### THE TASK:
Word for word, repeat all of the entries below.

Stored items:

====

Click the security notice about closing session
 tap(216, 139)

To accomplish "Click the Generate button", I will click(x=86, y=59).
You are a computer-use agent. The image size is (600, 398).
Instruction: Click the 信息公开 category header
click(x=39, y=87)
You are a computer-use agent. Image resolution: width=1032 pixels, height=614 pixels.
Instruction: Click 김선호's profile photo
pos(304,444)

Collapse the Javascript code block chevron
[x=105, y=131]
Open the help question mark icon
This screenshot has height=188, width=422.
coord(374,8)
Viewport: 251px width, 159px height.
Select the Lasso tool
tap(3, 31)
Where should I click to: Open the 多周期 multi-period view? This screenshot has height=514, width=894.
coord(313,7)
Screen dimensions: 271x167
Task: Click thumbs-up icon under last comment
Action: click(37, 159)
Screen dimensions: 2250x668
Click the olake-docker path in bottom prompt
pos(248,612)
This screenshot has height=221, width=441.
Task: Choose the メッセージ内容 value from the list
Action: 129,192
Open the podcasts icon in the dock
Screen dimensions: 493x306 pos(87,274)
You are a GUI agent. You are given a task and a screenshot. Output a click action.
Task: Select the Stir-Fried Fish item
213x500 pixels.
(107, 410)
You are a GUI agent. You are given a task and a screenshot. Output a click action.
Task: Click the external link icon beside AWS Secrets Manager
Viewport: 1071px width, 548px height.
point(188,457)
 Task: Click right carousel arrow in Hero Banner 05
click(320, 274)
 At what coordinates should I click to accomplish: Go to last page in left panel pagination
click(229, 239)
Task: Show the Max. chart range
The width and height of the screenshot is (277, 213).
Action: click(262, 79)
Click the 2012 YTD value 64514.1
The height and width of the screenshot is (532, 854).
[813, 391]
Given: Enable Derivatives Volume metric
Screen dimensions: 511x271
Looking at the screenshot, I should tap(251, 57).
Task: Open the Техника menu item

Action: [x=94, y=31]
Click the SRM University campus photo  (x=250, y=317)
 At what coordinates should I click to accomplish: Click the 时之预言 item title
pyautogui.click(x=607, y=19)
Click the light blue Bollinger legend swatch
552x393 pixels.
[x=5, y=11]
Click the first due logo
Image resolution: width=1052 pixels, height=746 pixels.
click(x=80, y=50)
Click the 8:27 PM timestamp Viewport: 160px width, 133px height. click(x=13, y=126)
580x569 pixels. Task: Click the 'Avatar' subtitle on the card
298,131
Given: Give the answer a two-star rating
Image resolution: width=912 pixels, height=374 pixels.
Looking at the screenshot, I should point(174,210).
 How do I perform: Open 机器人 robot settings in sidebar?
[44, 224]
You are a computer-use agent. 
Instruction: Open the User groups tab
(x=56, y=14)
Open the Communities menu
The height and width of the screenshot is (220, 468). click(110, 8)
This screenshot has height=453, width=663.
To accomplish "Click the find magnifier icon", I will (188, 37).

====

### TASK OUTPUT:
Click the security notice about closing session
 tap(216, 139)

To accomplish "Click the Generate button", I will click(x=86, y=59).
You are a computer-use agent. The image size is (600, 398).
Instruction: Click the 信息公开 category header
click(x=39, y=87)
You are a computer-use agent. Image resolution: width=1032 pixels, height=614 pixels.
Instruction: Click 김선호's profile photo
pos(304,444)

Collapse the Javascript code block chevron
[x=105, y=131]
Open the help question mark icon
This screenshot has height=188, width=422.
coord(374,8)
Viewport: 251px width, 159px height.
Select the Lasso tool
tap(3, 31)
Where should I click to: Open the 多周期 multi-period view? This screenshot has height=514, width=894.
coord(313,7)
Screen dimensions: 271x167
Task: Click thumbs-up icon under last comment
Action: click(37, 159)
Screen dimensions: 2250x668
Click the olake-docker path in bottom prompt
pos(248,612)
This screenshot has height=221, width=441.
Task: Choose the メッセージ内容 value from the list
Action: 129,192
Open the podcasts icon in the dock
Screen dimensions: 493x306 pos(87,274)
You are a GUI agent. You are given a task and a screenshot. Output a click action.
Task: Select the Stir-Fried Fish item
213x500 pixels.
(107, 410)
You are a GUI agent. You are given a task and a screenshot. Output a click action.
Task: Click the external link icon beside AWS Secrets Manager
Viewport: 1071px width, 548px height.
point(188,457)
 Task: Click right carousel arrow in Hero Banner 05
click(320, 274)
 At what coordinates should I click to accomplish: Go to last page in left panel pagination
click(229, 239)
Task: Show the Max. chart range
The width and height of the screenshot is (277, 213).
Action: click(262, 79)
Click the 2012 YTD value 64514.1
The height and width of the screenshot is (532, 854).
[813, 391]
Given: Enable Derivatives Volume metric
Screen dimensions: 511x271
Looking at the screenshot, I should tap(251, 57).
Task: Open the Техника menu item

Action: [x=94, y=31]
Click the SRM University campus photo  (x=250, y=317)
 At what coordinates should I click to accomplish: Click the 时之预言 item title
pyautogui.click(x=607, y=19)
Click the light blue Bollinger legend swatch
552x393 pixels.
[x=5, y=11]
Click the first due logo
Image resolution: width=1052 pixels, height=746 pixels.
click(x=80, y=50)
Click the 8:27 PM timestamp Viewport: 160px width, 133px height. click(x=13, y=126)
580x569 pixels. Task: Click the 'Avatar' subtitle on the card
298,131
Given: Give the answer a two-star rating
Image resolution: width=912 pixels, height=374 pixels.
Looking at the screenshot, I should point(174,210).
 How do I perform: Open 机器人 robot settings in sidebar?
[44, 224]
You are a computer-use agent. 
Instruction: Open the User groups tab
(x=56, y=14)
Open the Communities menu
The height and width of the screenshot is (220, 468). click(110, 8)
This screenshot has height=453, width=663.
To accomplish "Click the find magnifier icon", I will (188, 37).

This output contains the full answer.